5

I am using the below "fastest" way of removing punctuation from a string:

text = file_open.translate(str.maketrans("", "", string.punctuation))

However, it removes all punctuation including apostrophes from tokens such as shouldn't turning it into shouldnt.

The problem is I am using NLTK library for stopwords and the standard stopwords don't include such examples without apostrophes but instead have tokens that NLTK would generate if I used the NLTK tokenizer to split my text. For example for shouldnt the stopwords included are shouldn, shouldn't, t.

I can either add the additional stopwords or remove the apostrophes from the NLTK stopwords. But both solutions don't seem "correct" in a way as I think the apostrophes should be left when doing punctuation cleaning.

Is there a way I can leave the apostrophes when doing fast punctuation cleaning?

asleniovas
  • 193
  • 3
  • 21

3 Answers3

7
>>> from string import punctuation
>>> type(punctuation)
<class 'str'>
>>> my_punctuation = punctuation.replace("'", "")
>>> my_punctuation
'!"#$%&()*+,-./:;<=>?@[\\]^_`{|}~'
>>> "It's right, isn't it?".translate(str.maketrans("", "", my_punctuation))
"It's right isn't it"
buran
  • 13,682
  • 10
  • 36
  • 61
3

Edited from this answer.

import re

s = "This is a test string, with punctuation. This shouldn't fail...!"

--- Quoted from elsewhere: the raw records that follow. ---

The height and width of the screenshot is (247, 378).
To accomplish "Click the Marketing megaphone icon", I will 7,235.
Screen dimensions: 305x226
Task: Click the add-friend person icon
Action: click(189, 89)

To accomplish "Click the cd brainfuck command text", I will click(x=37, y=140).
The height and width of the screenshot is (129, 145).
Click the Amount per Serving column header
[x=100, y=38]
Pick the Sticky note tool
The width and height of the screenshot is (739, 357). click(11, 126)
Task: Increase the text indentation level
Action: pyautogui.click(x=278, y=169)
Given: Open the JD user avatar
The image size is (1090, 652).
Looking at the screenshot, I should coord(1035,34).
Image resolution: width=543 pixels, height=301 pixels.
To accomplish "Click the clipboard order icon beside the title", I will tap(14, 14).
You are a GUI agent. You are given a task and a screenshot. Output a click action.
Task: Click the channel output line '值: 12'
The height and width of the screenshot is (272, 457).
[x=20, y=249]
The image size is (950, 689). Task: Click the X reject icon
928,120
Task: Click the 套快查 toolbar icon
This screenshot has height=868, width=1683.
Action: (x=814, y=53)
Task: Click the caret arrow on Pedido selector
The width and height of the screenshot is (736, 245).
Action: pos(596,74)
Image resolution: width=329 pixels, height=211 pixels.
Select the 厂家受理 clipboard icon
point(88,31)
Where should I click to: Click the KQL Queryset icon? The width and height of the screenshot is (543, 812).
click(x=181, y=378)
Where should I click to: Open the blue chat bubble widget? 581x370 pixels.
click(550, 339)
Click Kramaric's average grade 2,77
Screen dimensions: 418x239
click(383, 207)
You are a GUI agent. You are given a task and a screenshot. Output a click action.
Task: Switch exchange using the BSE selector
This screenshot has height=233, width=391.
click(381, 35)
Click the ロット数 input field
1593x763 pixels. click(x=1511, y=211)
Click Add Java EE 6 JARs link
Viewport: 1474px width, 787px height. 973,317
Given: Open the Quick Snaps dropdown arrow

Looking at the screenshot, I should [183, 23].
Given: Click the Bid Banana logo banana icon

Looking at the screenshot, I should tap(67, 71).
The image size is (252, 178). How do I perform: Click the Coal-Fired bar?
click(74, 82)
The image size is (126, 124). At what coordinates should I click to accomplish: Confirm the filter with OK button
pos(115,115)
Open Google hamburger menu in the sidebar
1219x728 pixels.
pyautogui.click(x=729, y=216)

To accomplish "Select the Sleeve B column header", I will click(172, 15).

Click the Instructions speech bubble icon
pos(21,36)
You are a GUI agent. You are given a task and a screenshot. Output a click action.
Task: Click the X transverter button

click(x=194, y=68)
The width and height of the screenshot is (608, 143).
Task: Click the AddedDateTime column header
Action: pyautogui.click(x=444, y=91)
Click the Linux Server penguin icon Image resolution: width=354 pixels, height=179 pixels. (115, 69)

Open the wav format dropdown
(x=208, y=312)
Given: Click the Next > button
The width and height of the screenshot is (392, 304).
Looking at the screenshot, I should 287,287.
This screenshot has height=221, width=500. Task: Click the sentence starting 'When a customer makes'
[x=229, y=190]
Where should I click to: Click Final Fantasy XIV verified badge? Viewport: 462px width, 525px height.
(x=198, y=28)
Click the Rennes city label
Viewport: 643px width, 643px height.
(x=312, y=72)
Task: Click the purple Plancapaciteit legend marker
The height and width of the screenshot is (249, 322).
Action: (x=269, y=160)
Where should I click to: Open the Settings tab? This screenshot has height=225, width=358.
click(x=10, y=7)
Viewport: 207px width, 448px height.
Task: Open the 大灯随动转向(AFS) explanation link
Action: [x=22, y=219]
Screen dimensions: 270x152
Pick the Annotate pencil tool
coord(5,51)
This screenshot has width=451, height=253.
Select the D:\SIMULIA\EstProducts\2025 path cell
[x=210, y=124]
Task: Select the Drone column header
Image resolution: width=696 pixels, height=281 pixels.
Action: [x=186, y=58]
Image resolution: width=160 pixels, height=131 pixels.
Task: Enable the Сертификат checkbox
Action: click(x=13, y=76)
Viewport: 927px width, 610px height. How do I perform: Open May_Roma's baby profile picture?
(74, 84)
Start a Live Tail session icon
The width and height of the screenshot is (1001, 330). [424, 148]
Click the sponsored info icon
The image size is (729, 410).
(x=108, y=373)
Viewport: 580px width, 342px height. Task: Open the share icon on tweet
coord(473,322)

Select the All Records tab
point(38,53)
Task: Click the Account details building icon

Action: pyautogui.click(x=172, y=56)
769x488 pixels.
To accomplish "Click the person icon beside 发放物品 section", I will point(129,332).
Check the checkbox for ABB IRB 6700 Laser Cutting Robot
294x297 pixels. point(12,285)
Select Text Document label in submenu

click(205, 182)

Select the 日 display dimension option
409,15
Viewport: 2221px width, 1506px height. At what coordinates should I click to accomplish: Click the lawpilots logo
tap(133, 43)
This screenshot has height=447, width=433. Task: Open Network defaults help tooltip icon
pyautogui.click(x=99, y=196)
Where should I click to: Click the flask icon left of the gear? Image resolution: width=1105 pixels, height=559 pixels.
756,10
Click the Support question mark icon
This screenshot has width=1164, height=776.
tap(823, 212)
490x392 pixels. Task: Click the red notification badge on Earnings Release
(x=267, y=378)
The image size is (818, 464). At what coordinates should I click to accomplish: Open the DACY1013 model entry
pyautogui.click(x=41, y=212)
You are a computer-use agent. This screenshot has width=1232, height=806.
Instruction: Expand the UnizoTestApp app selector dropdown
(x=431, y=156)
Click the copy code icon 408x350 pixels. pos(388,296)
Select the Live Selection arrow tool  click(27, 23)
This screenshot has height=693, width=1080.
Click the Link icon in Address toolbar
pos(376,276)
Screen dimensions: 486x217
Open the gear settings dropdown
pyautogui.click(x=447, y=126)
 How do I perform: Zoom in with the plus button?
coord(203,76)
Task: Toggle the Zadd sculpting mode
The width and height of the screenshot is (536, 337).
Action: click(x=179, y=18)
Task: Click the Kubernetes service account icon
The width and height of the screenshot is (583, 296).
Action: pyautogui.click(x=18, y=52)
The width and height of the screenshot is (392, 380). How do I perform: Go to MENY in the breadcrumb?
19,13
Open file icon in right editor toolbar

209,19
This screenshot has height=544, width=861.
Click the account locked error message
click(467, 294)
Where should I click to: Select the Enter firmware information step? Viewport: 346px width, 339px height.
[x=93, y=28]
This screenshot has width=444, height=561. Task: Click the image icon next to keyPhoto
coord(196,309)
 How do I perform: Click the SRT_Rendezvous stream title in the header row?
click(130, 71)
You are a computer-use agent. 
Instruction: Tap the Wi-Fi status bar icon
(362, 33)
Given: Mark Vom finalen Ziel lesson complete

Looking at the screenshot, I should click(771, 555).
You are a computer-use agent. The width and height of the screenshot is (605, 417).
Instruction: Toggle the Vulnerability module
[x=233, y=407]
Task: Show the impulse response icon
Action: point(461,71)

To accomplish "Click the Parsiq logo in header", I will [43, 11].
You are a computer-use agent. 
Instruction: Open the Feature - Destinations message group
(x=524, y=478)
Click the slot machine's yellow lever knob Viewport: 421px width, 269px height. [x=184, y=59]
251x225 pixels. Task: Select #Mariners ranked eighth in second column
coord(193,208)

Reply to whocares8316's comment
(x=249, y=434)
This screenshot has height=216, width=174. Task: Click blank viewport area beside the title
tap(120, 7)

text = re.sub(r'[^\w\d\s\']+', '', s)
print(text)

This returns:

This is a test string with punctuation This shouldn't fail

Regex explanation:

[^] matches everything but everything inside the blockquotes
\w matches any word character (equal to [a-zA-Z0-9_])
\d matches a digit (equal to [0-9])
\s matches any whitespace character (equal to [\r\n\t\f\v ])
\' matches the character ' literally (case sensitive)
+ matches between one and unlimited times, as many times as possible, giving back as needed

And you can try it here.

funie200
  • 3,688
  • 5
  • 21
  • 34
  • 1
    thanks for the detailed regex explanation! I've noticed regex to be very popular to solving NLP problems. I will need to do some studying at some point. – asleniovas Jan 23 '20 at 12:13
1

What about using

text = file_open.translate(str.maketrans(",.", "  "))

and adding other characters you want to ignore into the first string.

Znerual
  • 173
  • 1
  • 10